*Extrait source*
Au terme de conclusions notifiées le 14 juin 2016, l'association SAINTE AGNES en qualité de tuteur de Mme [D] [B] demande à la cour de :

- confirmer le jugement et débouter les époux [X] de leurs demandes dirigées à son encontre es qualité,

- subsidiairement, dire que Me [Y], [A] et [D] devront la relever et garantir de toutes condamnations qui pourrait être prononcée à son encontre,

- débouter Me [D] et [A] de leurs demandes de garantie et sur le fondement de l'article 700 du code de procédure civile,

- condamner les époux [X] ou qui mieux le devra à payer à Mme [D] [B] la somme de 2 000 € sur le fondement de l'article 37 de la loi du 10 juillet 1991 et dire que la SELARL [K] pourra recouvrer directement la somme ainsi allouée selon les dispositions de l'article 108 du décret du 19 décembre 1991.

*Segment de données*
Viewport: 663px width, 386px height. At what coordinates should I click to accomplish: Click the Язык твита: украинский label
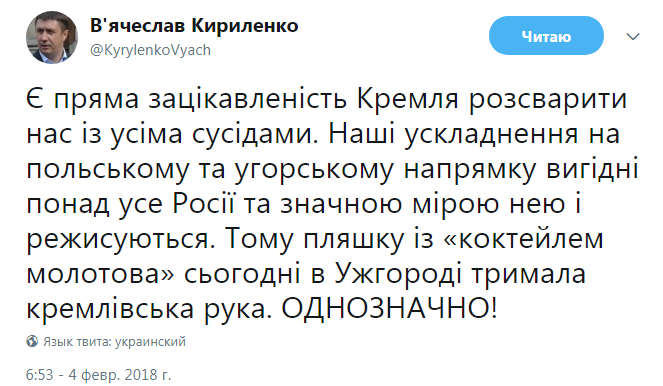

*Énoncé écrit A*
Pour chacune des affirmations suivantes, indiquez si elle concorde avec l'extrait sur les conclusions de l'association SAINTE AGNES, par oui ou par non, en citant mot pour mot le passage décisif. (i) Les conclusions de l'association ont été notifiées le 14 juin 2016. (ii) L'association demande que les époux [X] versent la somme de 2 000 € à la SELARL [K]. (iii) L'association demande à la cour d'infirmer le jugement.
*Énoncé écrit B*
Prolongez l'extrait sur les conclusions de l'association SAINTE AGNES à la suite de son dernier alinéa.

*Réponse attendue A*
(i) Oui : « Au terme de conclusions notifiées le 14 juin 2016 ».
(ii) Non : « condamner les époux [X] ou qui mieux le devra à payer à Mme [D] [B] la somme de 2 000 € ».
(iii) Non : « confirmer le jugement et débouter les époux [X] de leurs demandes dirigées à son encontre es qualité ».

*Réponse attendue B*
Elle fait valoir :

- qu'elle n'a commis aucune faute, la servitude de passage conventionnelle s'étant éteinte à l'expiration du bail à construction,

- qu'au terme de l'acte de vente, les acquéreurs ont renoncé à toute action en garantie contre les vendeurs,

- que Mme [D] [B] n'avait pas personnellement donné son accord à la constitution d'une servitude,

- que les époux [X] n'ont pas à lui faire supporter les conséquences de leur comportement inapproprié à l'encontre de leurs voisins,

- que la situation naturelle des lieux permettait aux acquéreurs de se convaincre de l'existence d'une servitude de passage sur la parcelle CL [Cadastre 1] au profit de la parcelle enclavée CL [Cadastre 1],

- que les époux [X] ne rapportent pas la preuve d'un préjudice,

- qu'elle est fondée à solliciter la garantie des notaires qui ne l'ont pas informée de l'existence des servitudes litigieuses.

Au terme de conclusions notifiées le 29 juillet 2016, Me [G] [Y] demande à la cour de :

- débouter les époux [X], M [V], Mme [B] et l'association SAINTE AGNES de l'ensemble de leurs demandes dirigées contre lui et de condamner les époux [X] ou qui mieux le devra à lui payer la somme de 1 200 € en application de l'article 700 du code de procédure civile et aux dépens avec faculté de distraction au profit de la SELARL COLBERT.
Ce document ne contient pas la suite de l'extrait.